En 1614, le Bailly de La Ferté-Aleps, fit au mois d’août, l’Assemblée des Trois Etats du Bailliage, suivant les lettres de Sa Majesté, à lui adressées, en date des 9 et 21 juillet précédents. Il y fut élu des députés pour l’Assemblée des Etats Généraux, et dressé des Cahiers pour être présentés au Roy et aux Etats Généraux.

Le Roy exerçait, autrefois, le droit de Régale sur l’abbaye de Villiers qui est au Bailliage de La Ferté-Aleps, et après le décès de l’abbesse, le Procureur du Roy, présentait requête, en vertu de l’Ordonnance du Bailly, et faisait saisir les meubles de l’abbesse et les revenus de l’Abbaye, comme vacants par le décès de l’abbesse.

En 1718, le Bailly, fit prévôtalement et en dernier ressort, le procès d’un vagabond, mendiant avec insolences et insultes, conformément à l’article 7 de la Déclaration du Roy, du 28 juillet 1724, portant que le procès, sera fait en dernier ressort et sans appel, aux mendiants demandant l’aumône avec insolence, par les Officiers des sièges Présidiaux, Bailliage et Sénéchaussée Royale.

En 1740, en conséquence de la déclaration du Roy et de l’Arrêt de la Cour des 27 et 28 octobre de la même année, il fut ordonné que dans l’étendue du Bailliage de La Ferté-Aleps, le froment, le méteil et le seigle, seraient payés moitié en nature et l’autre moitié en argent, l’orge et l’avoine tout en nature.

Voici la liste chronologique, depuis 1510, jusqu’à présent des Bailly de La Ferté-Aleps et de Brie Comte Robert.

1° Jacques Doulet, Conseiller au Châtelet de Paris, fut reçu Bailly en la Chambre des Comptes le 3 avril, après pâques, 1510.

2° François Olivier, Président de la Cour du Parlement, Garde des Sceaux de la Chancellerie, était Bailly de La Ferté-Aleps en 1544.

3° Charles de la Pageray, a été reçu au Parlement par arrêt du 18 octobre 156.
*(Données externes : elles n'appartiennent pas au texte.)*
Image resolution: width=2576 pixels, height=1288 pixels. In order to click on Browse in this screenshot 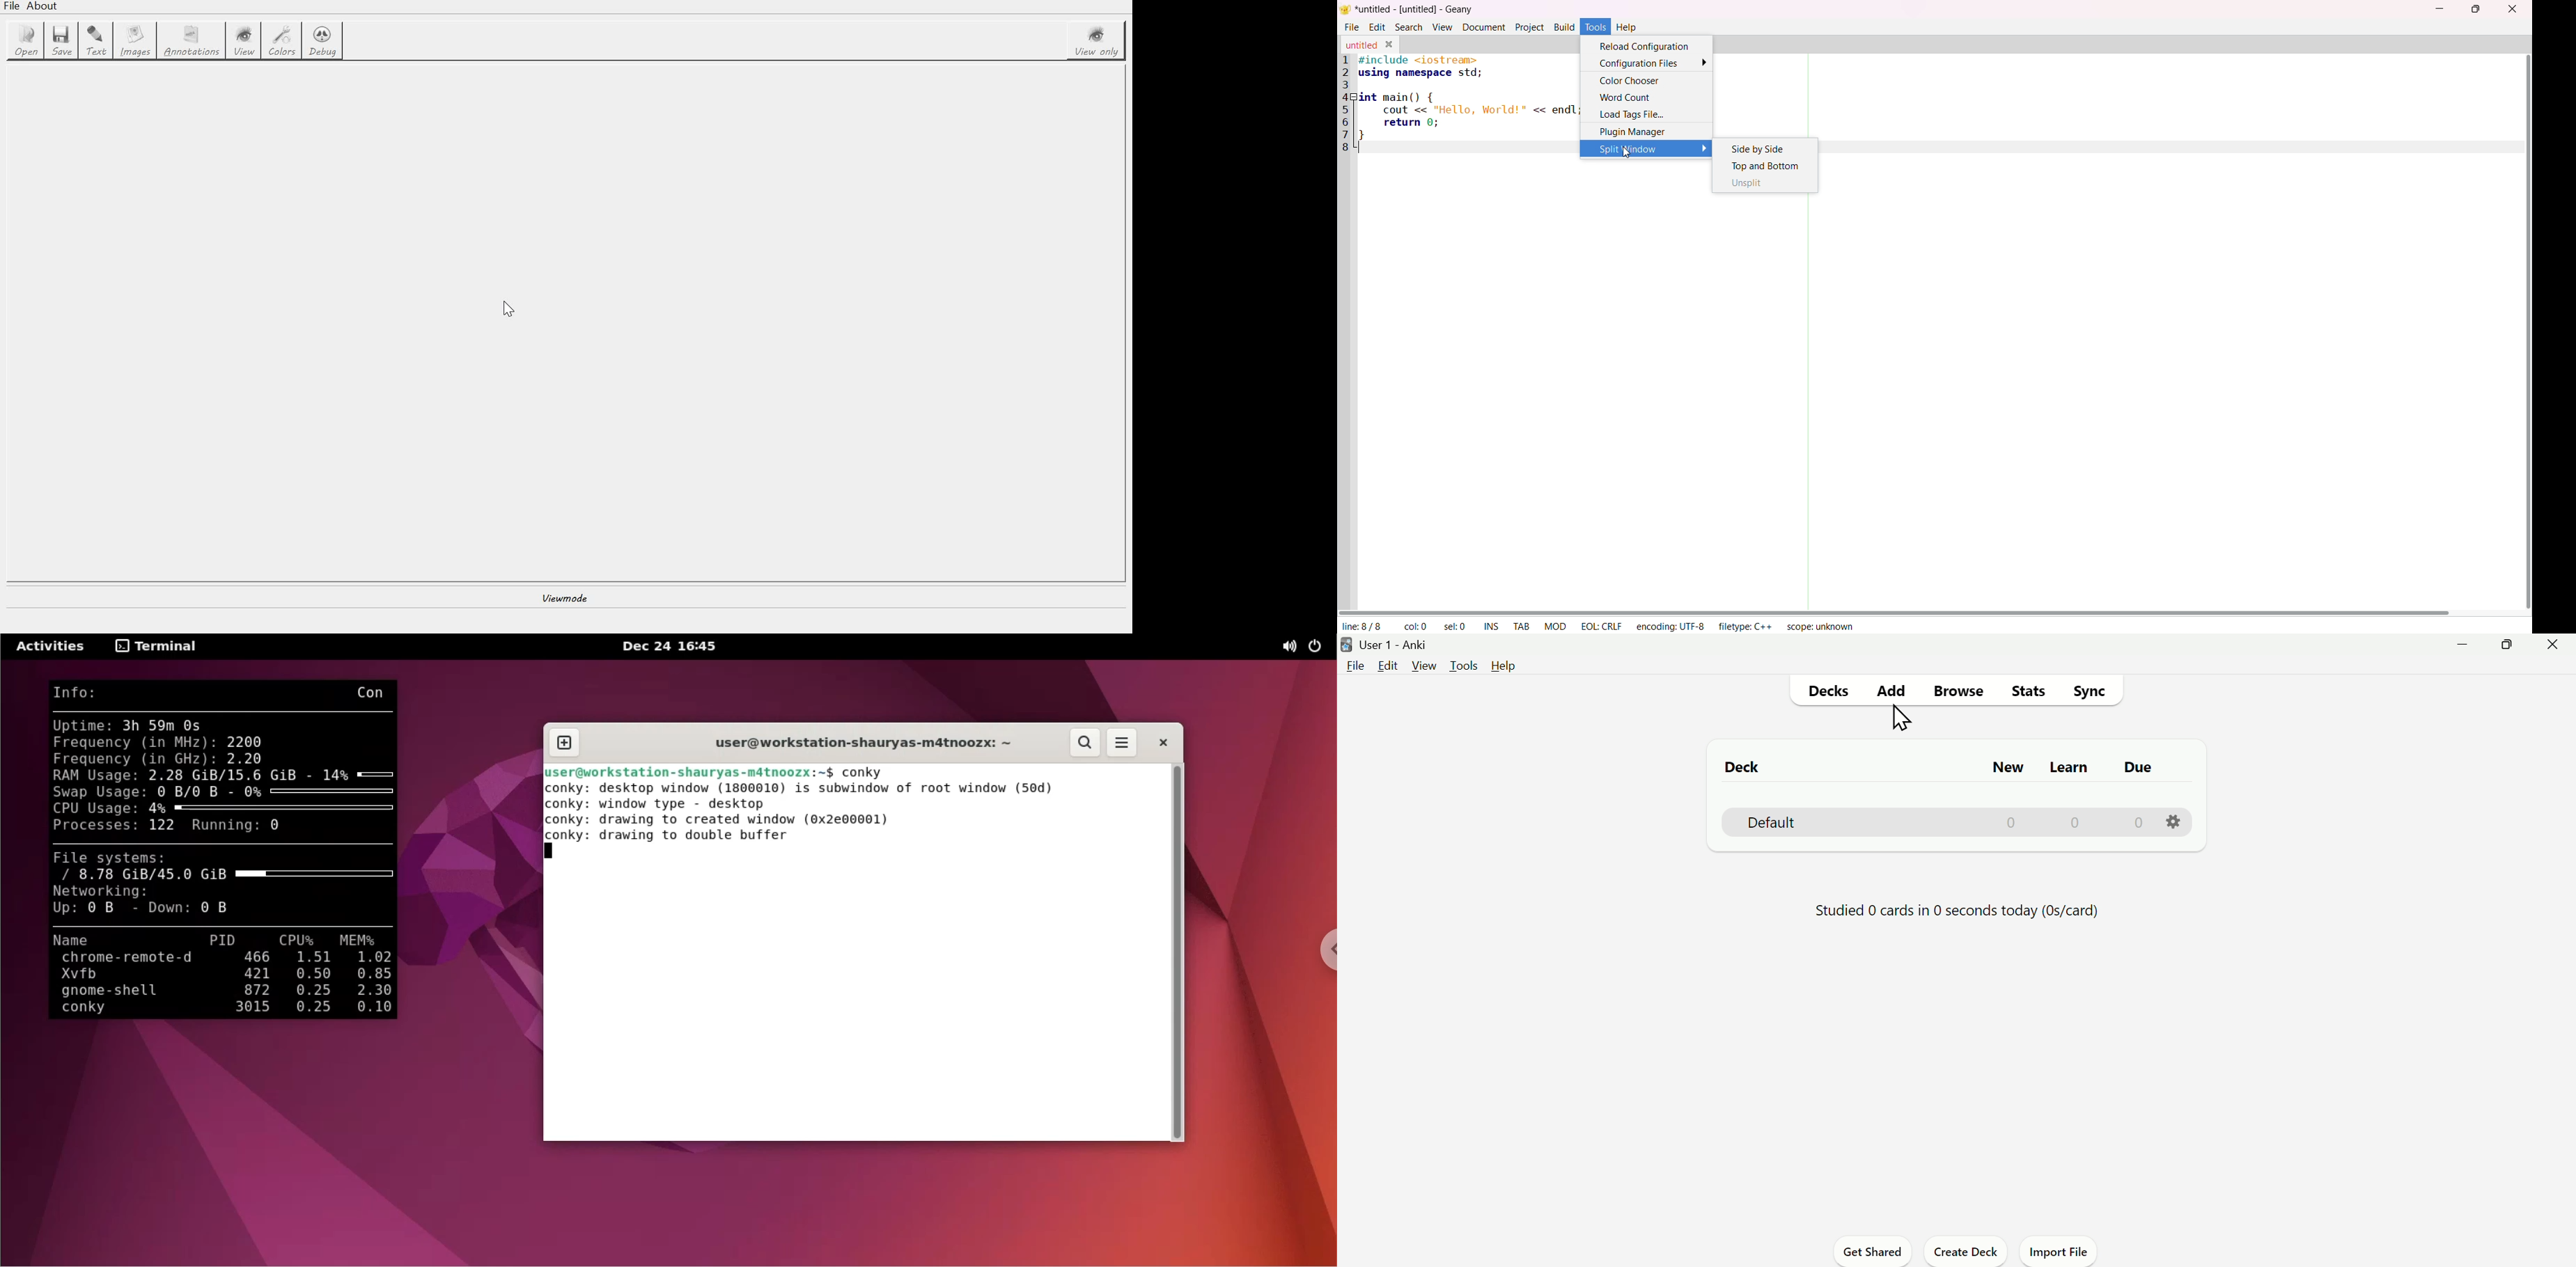, I will do `click(1956, 687)`.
4° François Porta, a été reçu au Parlement, par arrêt du 7 juin 1594, il est le dernier qui ait été pourvu des deux Offices de Bailly de La Ferté-Aleps et de Brie Comte Robert.
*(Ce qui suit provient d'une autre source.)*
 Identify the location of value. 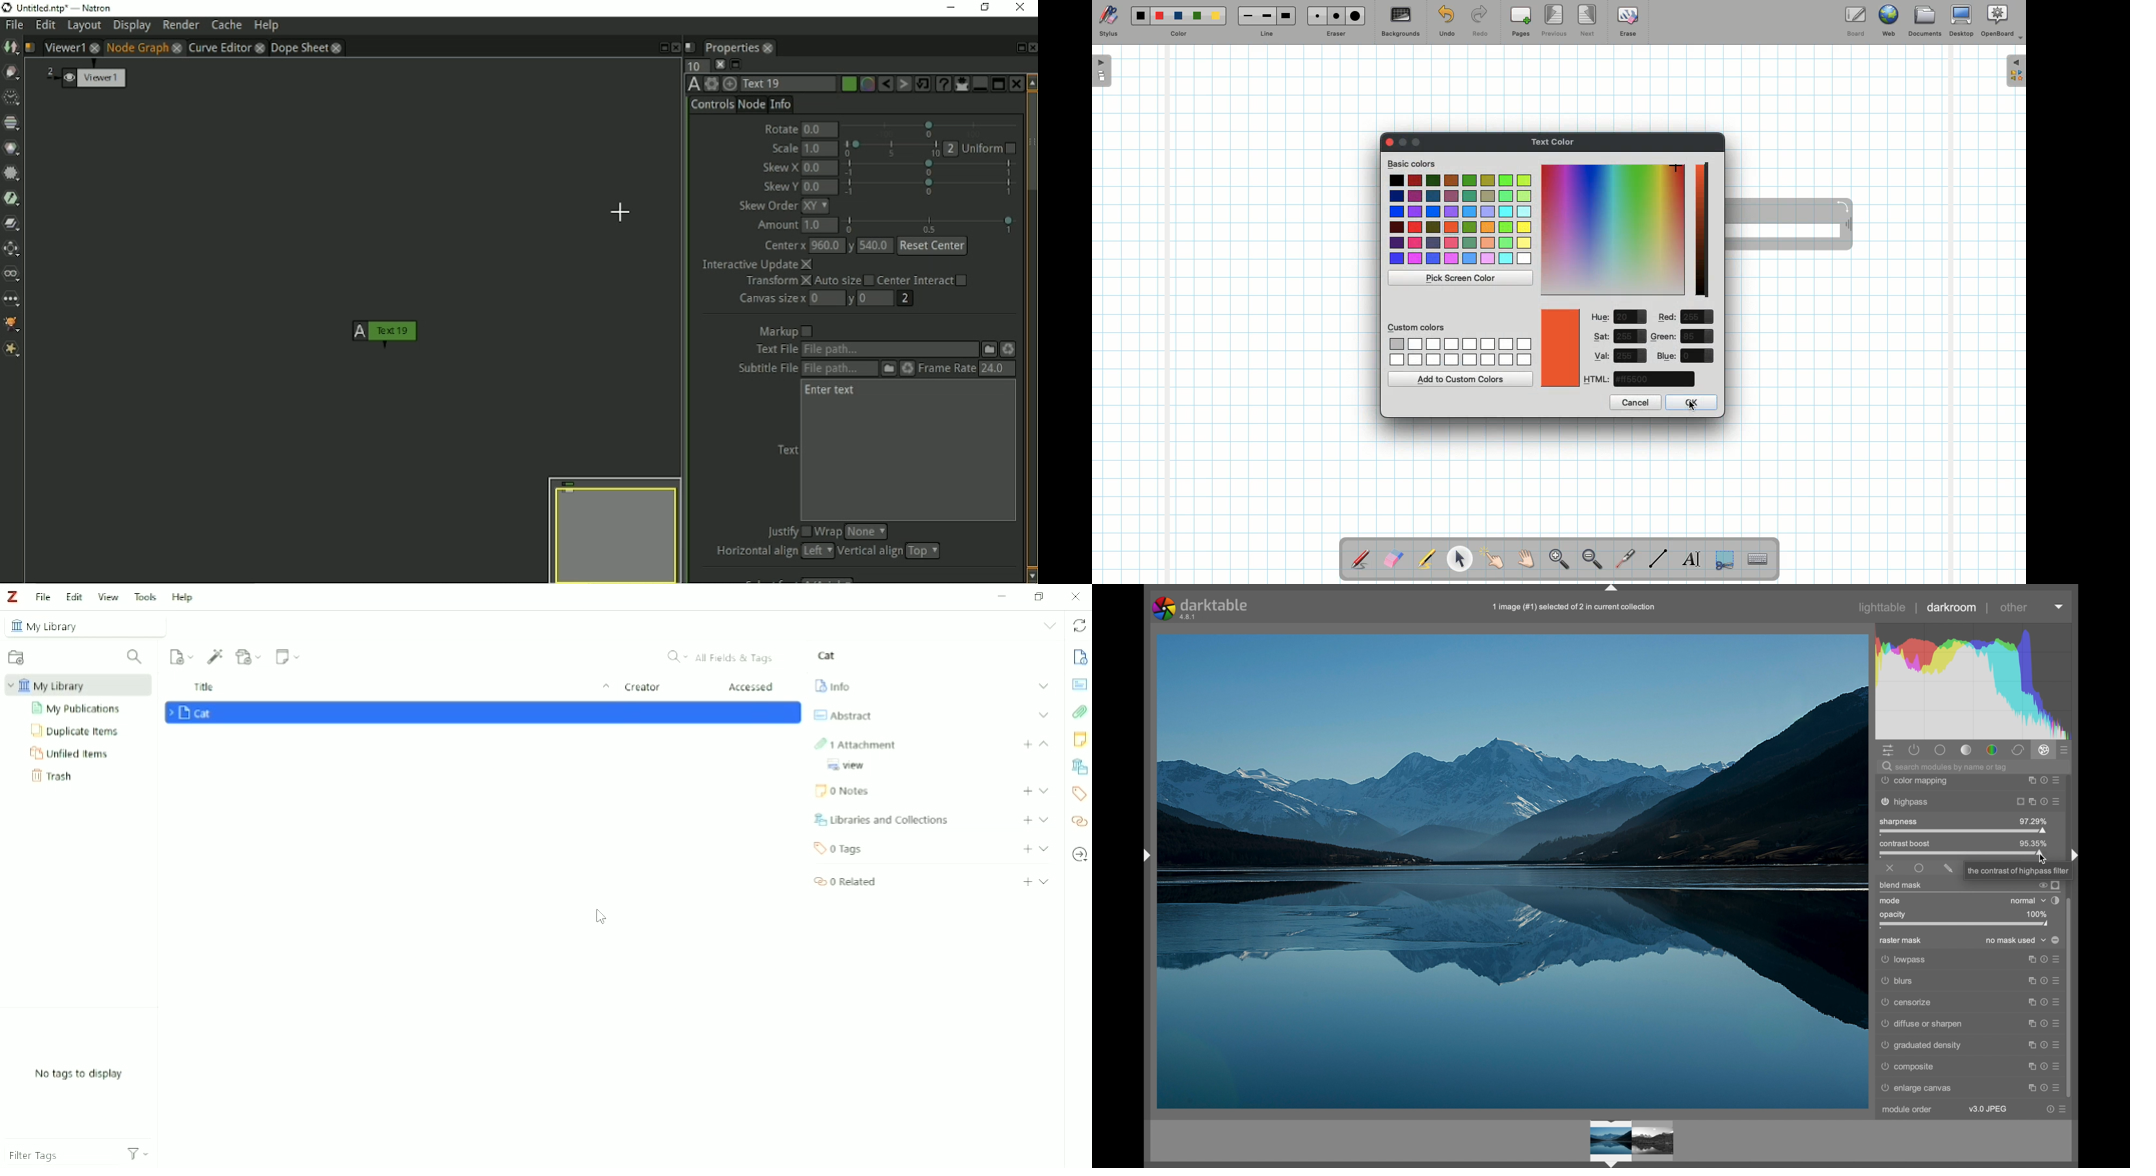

5°Nicolas Couste, a été reçu au Parlement par arrêt du 3 juillet 1602.

6° François Bouttevillain, reçu au Parlement par arrêt du ? ( date non inscrite).
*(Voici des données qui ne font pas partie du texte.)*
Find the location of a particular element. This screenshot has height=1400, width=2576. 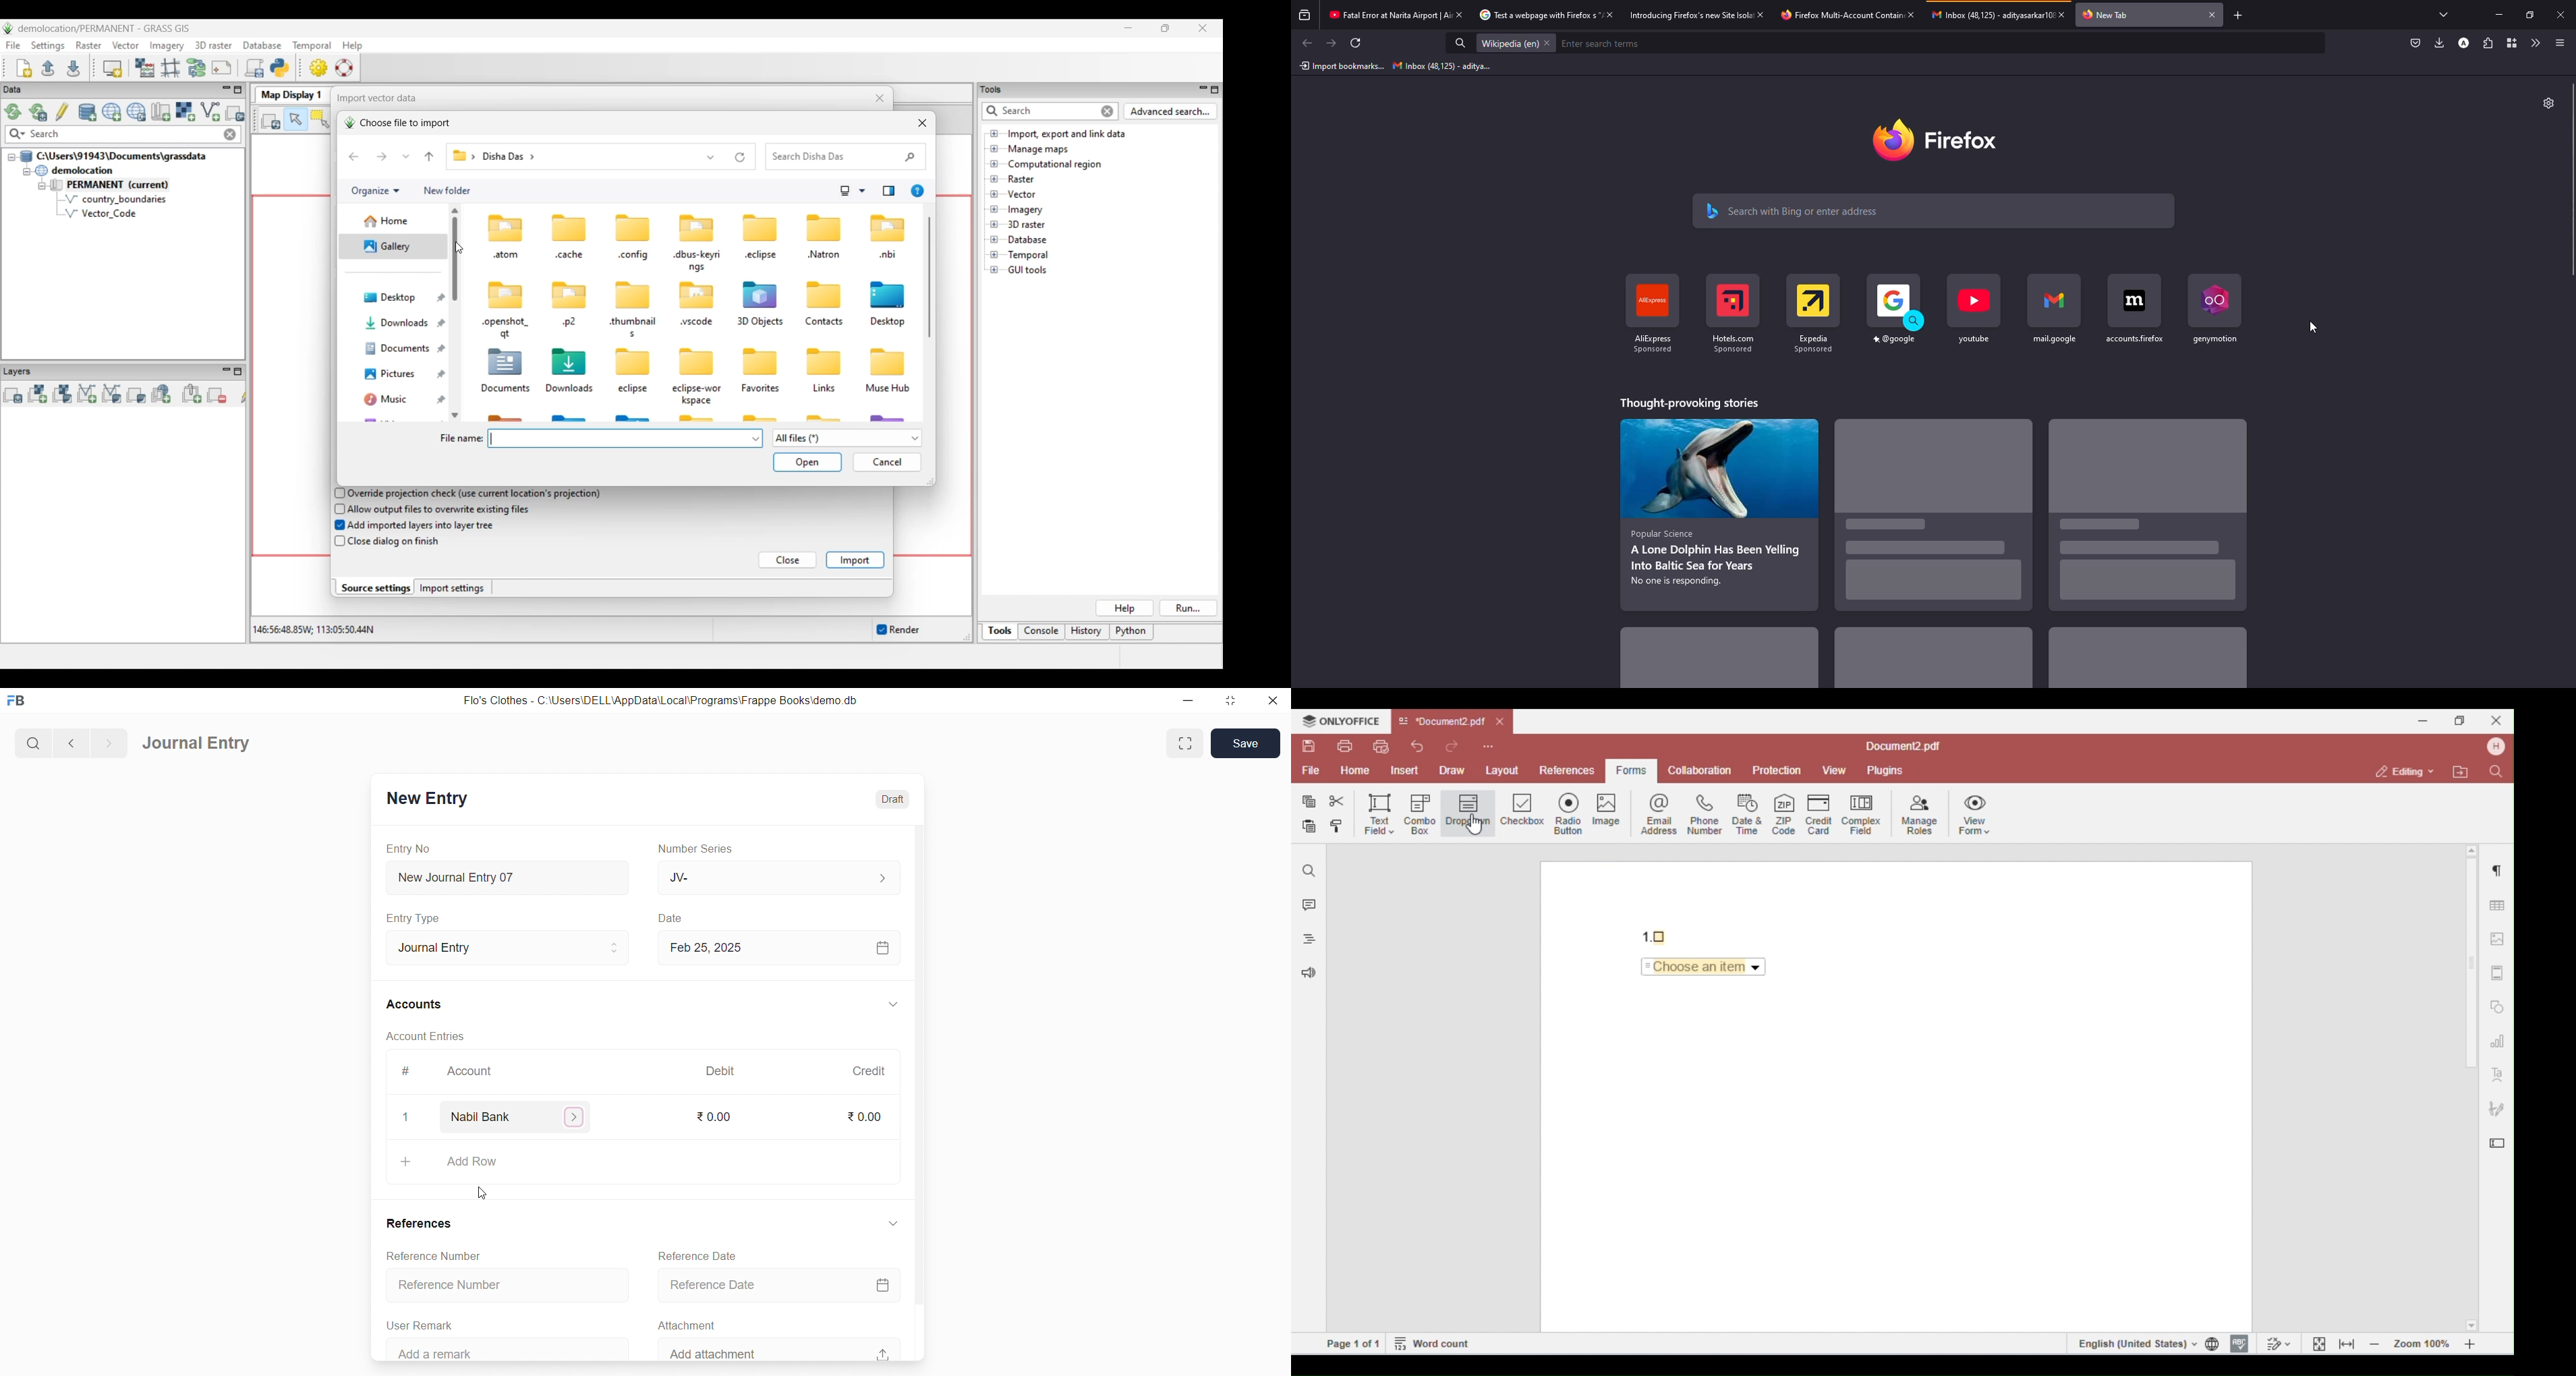

Number Series is located at coordinates (699, 849).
7° Joachim Renault, reçu au Parlement par arrêt du 18 juillet 1655. Il a été prés de 60 ans Bailly de La Ferté-Alais.

8° Jean Raveyre, les arrêts pour sa réception sont datés des 19 janvier et 9 février 1715.

9° Le Bailly actuel est M. Jacques-Philippe Legrand, reçu au Parlement par arrêt du 30 août 1720.

Le Procureur du Roy actuel est M. François Chenard, reçu au Parlement par arrêt du 1er juillet 1749.

Lexique :

  • Bailliage: Tribunal jugeant au nom et sous la présidence d’un bailli. La Constitution a supprimé les bailliages
  • Douairière : Veuve qui jouit d’un douaire ( douaire : Biens assurés par le mari à la femme survivante)
  • Apanage : Portion du domaine que les souverains assignaient à leur fils cadets ou à leur frère, et qui devait revenir
  • à la Couronne après extinction des descendants mâles.
  •   Hoir : Héritier direct.
  •  Pairie : Titre et dignité d’un pair.